Braque. Qu’on ne vienne pas me dire que le hasard existe. S’il existe il s’endort souvent et laisse que la nécessité ordonne les choses à sa manière, bien ordonnée. Je lis quelques pages sur le cubisme, pense à une phrase qu’un étudiant très savant dit à propos de Braque, cherche un livre de sciences cognitives et je me retrouve entre les mains un livre minuscule : Braque le Patron de Jean Paulhan, publié en 1952. Hasard ? Ne me faites pas rire ! Mon inconscient, structuré comme une machine, m’a fait mettre les mains là où il savait que j’aurais pu enchaîner mes considérations, hélas ! désordonnées, sur les images.

Pour revenir à l’exposition parisienne, à cette époque-là j’ignorais qu’il existait un monsieur Braque qui, comme et avec Picasso, « faisait du cubisme ». Si je l’avais su et si j’avais lu le livre de Paulhan où il nous dit que son « épaule est d’un bûcheron » j’aurais certainement mieux réagi à l’affirmation de très mauvais goût devant les Demoiselles.
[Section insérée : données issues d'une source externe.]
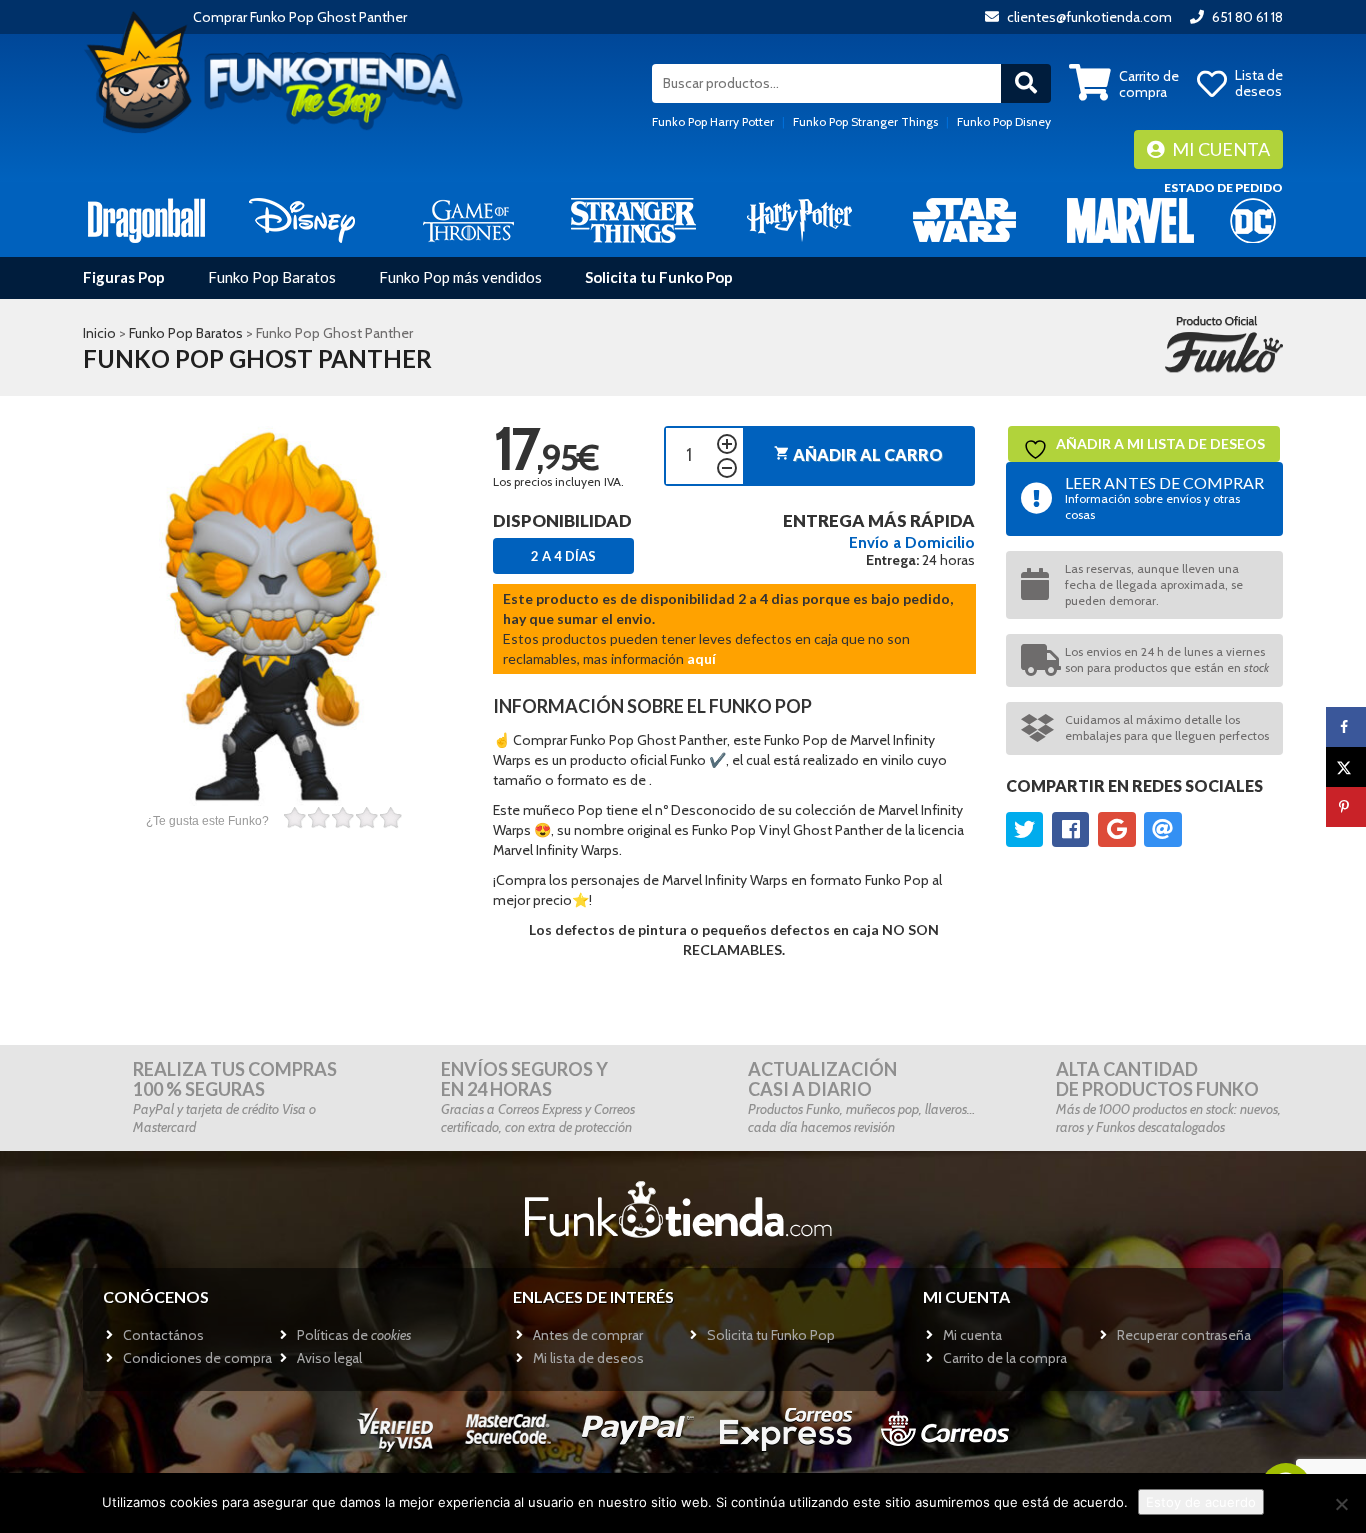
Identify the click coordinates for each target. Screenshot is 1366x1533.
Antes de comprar (588, 1335)
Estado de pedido (1223, 187)
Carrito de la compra (1005, 1358)
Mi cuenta (1219, 149)
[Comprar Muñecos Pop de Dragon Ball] (146, 219)
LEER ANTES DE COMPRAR (1164, 497)
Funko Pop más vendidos (460, 277)
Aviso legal (329, 1358)
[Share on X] (1346, 767)
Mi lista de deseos (588, 1358)
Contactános (163, 1335)
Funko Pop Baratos (272, 277)
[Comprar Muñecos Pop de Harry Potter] (799, 219)
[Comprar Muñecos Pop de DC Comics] (1253, 219)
J’aurais encore mieux réagit si j’avais lu cette phrase de Braque, « il faut tuer peu à peu toutes les idées qu’on a eues », ou cette autre « Picasso quel peintre ! Il est capable de prendre un tableau de Bonnat, et d’y ajouter de la qualité »[1], ou cette autre, à propos d’une exposition surréaliste, « Voilà qui est excellent. Ça absorbe la presse », ou cette autre encore « Le portait c’est dangereux. Il faut faire semblant de songer à son modèle. On se presse. On répond avant même que la question soit posée. On a des idées. » ou celle-ci « Comment me serais-je trompé ? Je ne savais pas ce que je voulais. » et cette autre, que veut-elle dire ? « En peinture, le tableau, c’est l’accident ».

Ça suffit.

Ça suffit, pour les citations de Braque. Et Paulhan dans tout cela ? Comme une glace aux brisures de chocolat, le livre fond dans la tête en laissant des restes qu’on ne voudrait pas qui disparaissent. Je pourrais citer des dizaines de phrases de Paulhan, autonomes comme les brisures que la glace fait glisser au fond des idées.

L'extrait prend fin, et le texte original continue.